SimpleDB: A Basic RDBMS Built From Scratch
My databases class at UCLA wasn’t very challenging so I never truly understood the internals of databases. This always bothered me so I vowed to build a simple database from scratch to learn the fundamentals. MIT’s Database Systems course has their students implement a simple database from scratch and it provided me the perfect guidance in achieving my goal. The SimpleDB database I built has basic RDBMS features like a SQL query parser, transactions, and a query optimizer. This blog post provides an outline of SimpleDB’s architecture and implementation.
Data Storage and Access Methods
Database rows are referred to as tuples in SimpleDB. Each tuple has a set of fields which represent the column values for the given row. Currently the only supported field types are strings and integers. The current implementation also requires that all tuples with the same schema use the same number of bytes regardless of field values. Tuples are stored in pages, which are stored on disk. Pages belonging to the same table are grouped together under the same
DbFile instance, which provides an interface to read/write pages and tuples to disk. Each database table is stored as a DbFile instance.
Catalog singleton object manages adding new tables and viewing schemas and primary keys. The
BufferPool singleton object manages all page access and modifications. Because BufferPool has a global view of all page accesses, it can cache frequently used pages in memory so that page fetches doesn’t always go to disk. Once the BufferPool cache gets full, it will need to evict pages using some eviction algorithm. The BufferPool evicts pages using the no-steal algorithm to provide ACID transaction guarantees, which is discussed more in the Transactions section below.
The query parser takes a SQL query and converts it into a logical plan. This logical plan represents the SQL query as a tree of relational algebra operators. The query optimizer will then take this logical plan and convert it into a physical plan composed of physical
DBIterator operators by applying equivalence rules and cost-based optimization.
The DBIterator physical operators are the actual primitives used to execute the query. Here is the list of physical operators currently supported by SimpleDB:
- Sequential Table Scans
- Order By
- Nested-Loop Joins
- Hash Joins
The DbIterator interface lets physical operators fetch tuples from their children using hasNext() and next(). These tuples flow starting from the leaves of physical plan tree to the root while undergoing transformations performed by intermediate operators. The leaf nodes of the physical plan tree are always going to be operators that read tuples from the buffer pool. After the tuples reach the root node, they are displayed to the user as query results.
The query optimizer takes a logical plan as input and tries to convert it into the cheapest possible physical plan. In order to estimate the cost of a physical plan, we need statistics like table size and data skew.
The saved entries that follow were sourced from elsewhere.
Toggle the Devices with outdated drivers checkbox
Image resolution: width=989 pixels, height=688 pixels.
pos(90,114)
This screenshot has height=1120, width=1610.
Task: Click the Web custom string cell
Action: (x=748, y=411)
TableStats computes histograms for each column in a given table and these statistics are used to estimate selectivity, scan costs, and cardinality for a given physical plan. SimpleDB uses Selinger Optimization to determine the cheapest way to order multiple joins in a query. A naive solution to the NP-hard problem of ordering N joins would take $O(N!)$ time, but Selinger Optimization leverages dynamic programming to achieve $O(2^N)$ time.
Transactions provide ACID guarantees for SimpleDB queries. It should always seem like the operations in a transaction were executed as a single, indivisible action. Because transactions run in parallel, some form of locking is necessary to avoid data races between concurrently running transactions. SimpleDB uses strict 2PL for concurrency control and locks data at the page-level.
LockManager provides support for both shared locks and exclusive locks to allow multiple readers to access the same data in parallel. Locks are grabbed when a page is fetched from BufferPool, and the page fetch function blocks until the page’s lock is acquired from LockManager. Blocking in this fashion runs the risk of deadlock, which is why SimpleDB also implements a
DependencyGraph which detects deadlocks via topological sort. If fetching a page triggers a deadlock, the calling transaction will be aborted. All locks held by a transaction are released when a transaction completes.
To properly implement isolation, we use the no-steal eviction policy which guarantees that dirty pages won’t be evicted from the buffer pool. If eviction is triggered and all pages in the buffer pool are dirty, the calling transaction will be aborted. When a transaction decides to commit, we always flush its dirty pages to disk to ensure transaction durability. If a transaction decides to abort, we evict its dirty pages from the buffer pool. If the database crashes mid-transaction, the dirty pages in memory will be lost. When the database comes back online, the interrupted transactions that weren’t committed will be lost but the changes made by committed transactions will still be present since they were flushed to disk upon commit.
How to Run
Clone this repository and run the following command to start a SimpleDB REPL that lets you query an example database:
ant java -jar dist/simpledb.jar parser nsf.schema
Then enter a query into the REPL. For example try:
SELECT g.title FROM grants g WHERE g.title LIKE 'Monkey';
For something more intensive try:
SELECT r2.name, count(g.id) FROM grants g, researchers r, researchers r2, grant_researchers gr, grant_researchers gr2 WHERE r.name = 'Samuel Madden' AND gr.researcherid = r.id AND gr.grantid = g.id AND gr2.researcherid = r2.id AND gr.grantid = gr2.grantid GROUP BY r2.name ORDER BY r2.name;
Implementing a simple database from scratch was very illuminating experience for me. The ACID guarantees always seemed like impossible magic, but now I actually understand how it works. I’ve also seen the Volcano model (i.e. the DBIterator interface) show up a few times on the job so the knowledge I’ve gained from this project has also been useful in practice.
Here are some features that would make SimpleDB more efficient (but less simple):
- Add defragmentation for tuples stored in heap file pages
- Allow for dynamically-sized tuples
- Add support for indexes and clustered indexes
- Add sort-merge join physical operator